The Belleville Police Department’s new communications center will not only provide officers with upgraded equipment to help them continue to keep residents safe and secure, but it will help keep the officers safe, too.

The center where police, fire and general 911 emergency calls are routed has been moved into a closed space inside police headquarters, taking it from a common area inside the building to a designated place where COVID-19 protocols such as social distancing are easier to follow.

The officers who man the communications center every minute of every day will be separated by Plexiglas partitions and a state-of-the-art filtration system will keep the air clean and safe.

Township officials were on hand earlier this week for a ceremony to dedicate the Chief Mark Minichini Communication Center.

Chief Minichini was presented with a plaque by Captain Nick Breiner and Deputy Chief Gerard Corbo that will hang in the center, honoring his years of service to the township.

“The plaque was a pleasant surprise,” Chief Minichini said. “I am humbled and appreciative that they decided to name the center after me. It came out beautiful and it will serve as a model for other agencies.”

The communications center is the nerve center of the police department.
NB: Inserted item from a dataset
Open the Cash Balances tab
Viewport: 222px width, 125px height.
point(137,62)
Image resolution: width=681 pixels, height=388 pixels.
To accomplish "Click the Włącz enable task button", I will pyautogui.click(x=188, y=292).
Officers check security cameras in the schools and other locations around the Township, monitor the safety of the department’s officers as they perform their daily duties and, of course, respond to calls for immediate help. 

Belleville received some 60,000 calls in 2020 in which officers had to dispatch police, fire, or emergency personnel.
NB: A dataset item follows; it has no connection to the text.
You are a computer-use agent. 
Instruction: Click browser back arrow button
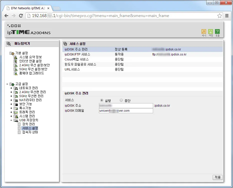tap(7, 16)
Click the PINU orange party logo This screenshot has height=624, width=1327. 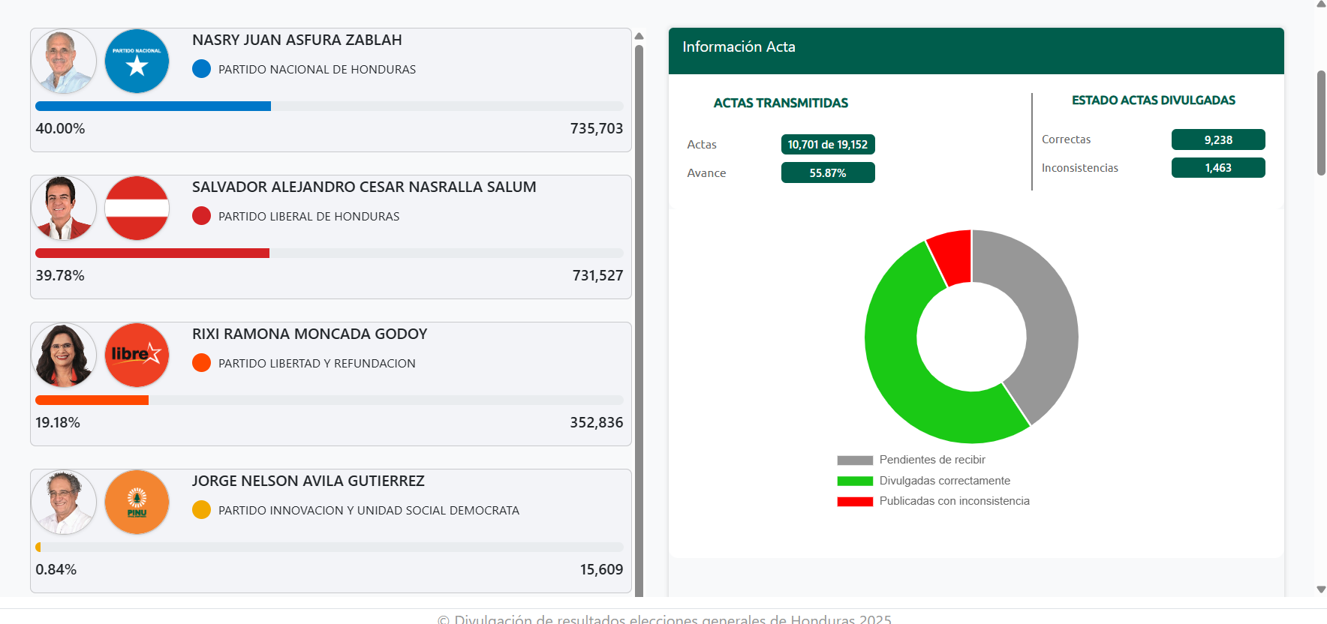137,503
Breiner, who served as project manager, said Minichini had a vision of a state-of-the-art communications center from the time he took over as chief in 2016. 

The project, however, became more pressing when COVID-19 surged across the state and the department needed to find a better way to keep the officers safe inside police HQ.

The center went from pencil sketches to up and running in about four months, Breiner noted.

Township Manager Anthony Iacono said the center cost about $250,000 to build and was paid for with federal CARES Act funds, rather than local taxpayers.

“The Township is proud to help give Chief Minichini and his staff the equipment they need to help keep the residents safe,” Mayor Michael Melham said. “And it is a well-deserved honor for our police chief.”